One may now calculate the revenues and payments for generators and loads in this RTO. Figure 5 shows the tally. If the generators and loads in this example are part of a vertically-integrated utility, the net generator revenues of $928.25 in this example (= $5,838.25 - $4,910.00) are "owed" to the load. If these net generator revenues are subtracted from the net load payments of $5,838.25, the net cost to serve the load is equal to $4,910.00, or the sum of the generators' variable costs (the system's production costs). These computations are shown on Figure 5, lines 16-18. While one might expect this to be the case in a vertically-integrated utility, it is comforting to know that this approach arrives at a familiar result using LMP mathematics. In fact, one carefully examining the equations in Figure 1 would have predicted this result.
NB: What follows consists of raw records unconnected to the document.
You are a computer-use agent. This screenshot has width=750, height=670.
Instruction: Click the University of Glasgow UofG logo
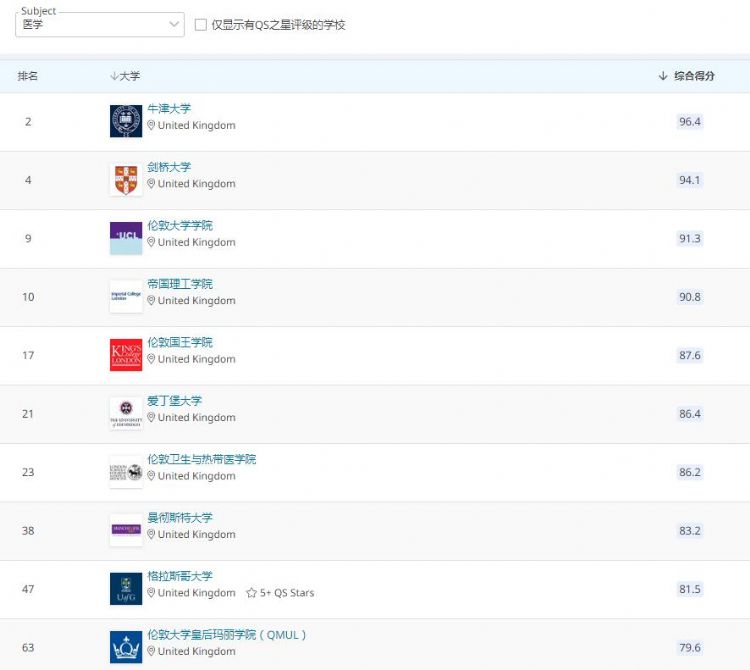tap(126, 589)
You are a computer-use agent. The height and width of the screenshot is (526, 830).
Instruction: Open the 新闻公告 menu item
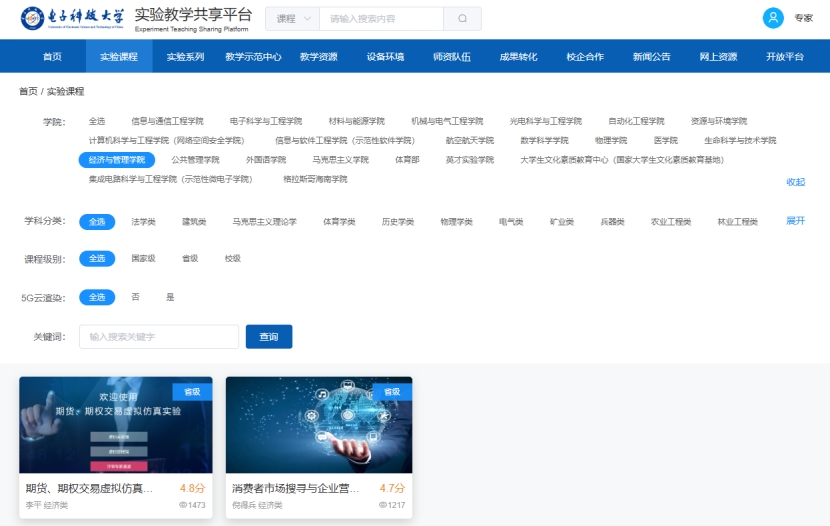coord(651,57)
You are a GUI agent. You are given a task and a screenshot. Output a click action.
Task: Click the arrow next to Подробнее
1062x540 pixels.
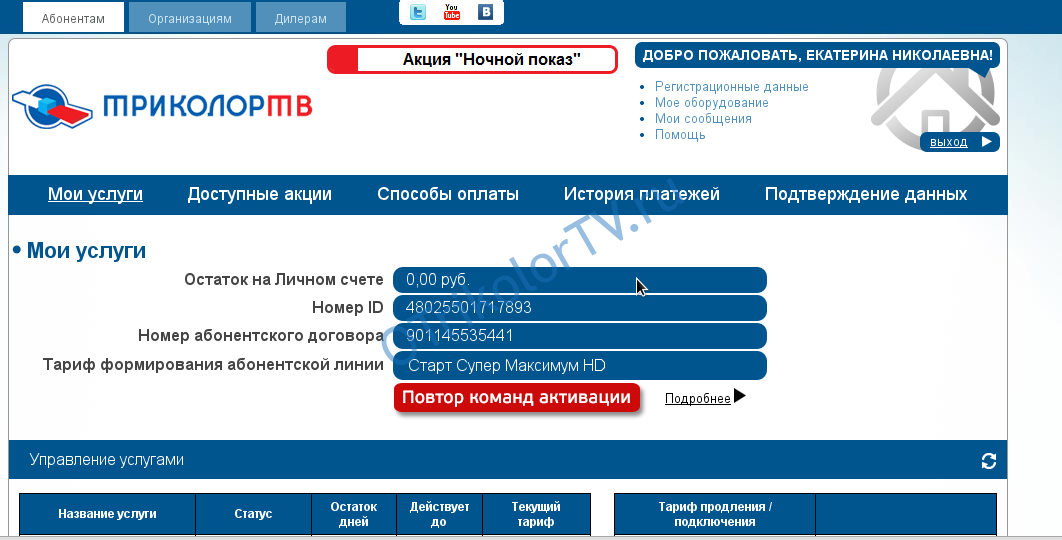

After a Congestion- Reduction Project
One may now examine the same one-hour period with one change: implementation of a project to reduce congestion. This project might be the addition of a phase-shifting transformer or a new or upgraded transmission line to add redundancy (new) or to increase its capacity (upgrade).8 While the loads are the same as before, the generation dispatch has changed, reducing costs. Although total losses would be slightly reduced (thereby reducing the generators' collective output), they are assumed to remain the same in this example. The results are shown on Figure 6, along with comparable tables showing the impact on marginal loss credits (Figure 7), FTR revenues (Figure 8), and RTO revenues and payments (Figure 9).9 As one might expect, the congestion-reduction project reduced costs: The zonal LMP decreased from $24.92 to $23.81/MWh and total production costs declined from $4, 910 to $4, 516, or $394. In a vertically integrated utility, this reduced production cost would measure the entire economic benefit of the congestion-reduction project. However, if generation is independently owned, their economic gains or losses they experience may not flow back to the customers. The change in net revenue for each generator will determine which generators benefit or lose from the congestion reduction project.
Winners and Losers
Figure 10 shows the project's benefits to the load and to each generator, and Figure 11 shows this data graphically. As noted previously, if this congestion-reduction project were implemented in a vertically integrated utility, the measure of benefits is the change in production costs, or $394 ($4, 910 to $4, 516). A vertically integrated utility would be expected to compare the revenue requirements of implementing the congestion-reduction project with the fuel (and purchased power) savings forecasted over some future period. However, in an RTO with deregulated generation, the benefit from the perspective of the load is only $193.08. In this simple example, Generators #1 and # 3 increased their net revenues (or profits before taxes) by $185 and $178.67, respectively, while Generator # 2 and # 4 lost $137.75 and $25, respectively.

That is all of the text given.